GI Bill Benefits, Pt. 02
(This story is set in a world where legalized, non-hereditary slavery is commonplace for serious crime, unredeemed debt, or voluntary self-indenture.
All characters who are enslaved or have any intimate/sexual contact with slaves are 18 years of age or older
. This is fiction; no one should ever be deprived of free will nor used sexually without his or her uncoerced permission.)
PLEASE NOTE: J.R., the original inventor of the manumission voucher for the new GI Bill, IS THE AUTHOR OF THIS SEGMENT; I just beta-tested it for him, so please give him the credit. Carl.
(11 Months after her enslavement, J.R.'s perspective)
I am not much of a writer at all. I thought that was why I never went into ROTC. When I got out of high school, I was a C student, but it wasn't what I would call my best effort. Still, I've been getting better over time, and I'm going to have my bachelor's degree next year.
This is partially because of Jacqueline. I've been lucky. Last year my friend at the time, Jacqueline Haralson, called me in a fit of panic. She thought her bank was within weeks of foreclosing on her educational loan. After the manumission voucher was signed and sealed, I went back and checked the provisions of that loan. She would have had about 5 weeks, just because of processing, and I'm glad that she and I were able to work things out. The bank would have probably got her and after fees, processing costs, and slave registrations, she would have served 6 to 8 years, instead of the 4 that she was promised to me.

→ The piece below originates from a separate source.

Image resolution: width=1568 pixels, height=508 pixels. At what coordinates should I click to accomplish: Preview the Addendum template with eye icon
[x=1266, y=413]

At first, my honor wouldn't let me treat her like a slave. Well, that's not entirely right, I'm human and a male who was (and is) attracted to her, so of course, when she got home from work ((I let her keep her job waitressing)), I had her undress and touched her some. But I made sure that I didn't push her or enter her, even though I now owned her.
I have been in counseling for 4 years for my PTSD and anxiety. when Jackie told me that she had been raped when she was attending college the first time, I knew that having sex with her (even though she was a slave), was wrong for me. I hated the idea that my former friend, now a slave, was having emotional issues that I could relate to. I had her go to counseling and respected her privacy and space.
A few months after the counseling started, we made love. Well, more a physical love; instead of a deep passion, it was half passion and release, half power trip. I really loved that night, and since then, she has been acting happier and telling me that she knows that she has 3 more years of service, and that she would like me to use her as such.
At first, I wrestled with that. I thought, because of my own traumatic experiences, that she felt that she was isolated, and my compassion was the closest thing she had to positive male experience. I talked to my counselor about it. My counselor remarked that it was a good idea to ask myself something: if this partnership ends in 3 years, whether I would be happy with not utilizing the relationship.
That made me think a lot. And it prompted me to make changes with Jackie.
I had cooked breakfast, and it was a Saturday, and I then sat at the table and talked, trying to sound calm to reduce the stress on her.